Skills Minister John Barilano today confirmed that TAFE’s executive had been directed to start looking for a cloud-based replacement, and said he expected a new solution to be in place in time to take 2018 enrolments.
Until then, he said, NSW TAFE will continue to work with the Tribal system that has been installed by the UK software provider.
“A modern, cloud-based system will enable students to easily manage their training records and TAFE NSW to adapt more quickly to new policy settings,” he said.
“The new system will need to effectively support TAFE NSW’s financial systems in the new commercial and contestable training environment.”
It is the first domino to fall in the notorious LMBR project, which is running several years behind schedule and roughly $95 million over budget.

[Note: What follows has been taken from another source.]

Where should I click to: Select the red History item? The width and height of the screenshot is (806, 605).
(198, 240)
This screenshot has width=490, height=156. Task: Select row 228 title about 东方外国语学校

The LMBR scheme aimed to replace ageing ERP and student management technology across the state’s schools and vocational education system with modern solutions, but has been hampered by complexity, resourcing constraints, and the challenge of getting thousands of NSW teachers fully trained using the new products.
The TAFE component went live in October 2014 and has caused headaches at the beginning of enrolment periods ever since. The woes meant TAFE could not track who had and hadn’t paid roughly $477 million in student fees per annum, and added lengthy delays for students trying to sign up to courses.
In June 2015 the impact was felt all the way through to jobs giant Seek, whose education business took a hit when prospective TAFE students were discouraged by the sign-up chaos.
Barilaro today thanked TAFE staff for their efforts to enrol students despite the technological struggles.
The decision is a huge blow to education software provider Tribal, which was forced to downgrade its profit guidance in late 2015 after delays to the NSW TAFE rollout hit its cash flow and debt repayments.
It also follows the early termination of Tribal's contract with Queensland TAFE in May, where it was also rolling out a student management system.
The NSW TAFE deal is valued at around $67 million. It was topped up by just over $30 million in October, which would see the partnership continue into 2017.
Since its projects in NSW and Queensland hit trouble, Tribal has pulled out of the London Stock Exchange and re-isted on the lower-cost, start-up focused AIM market.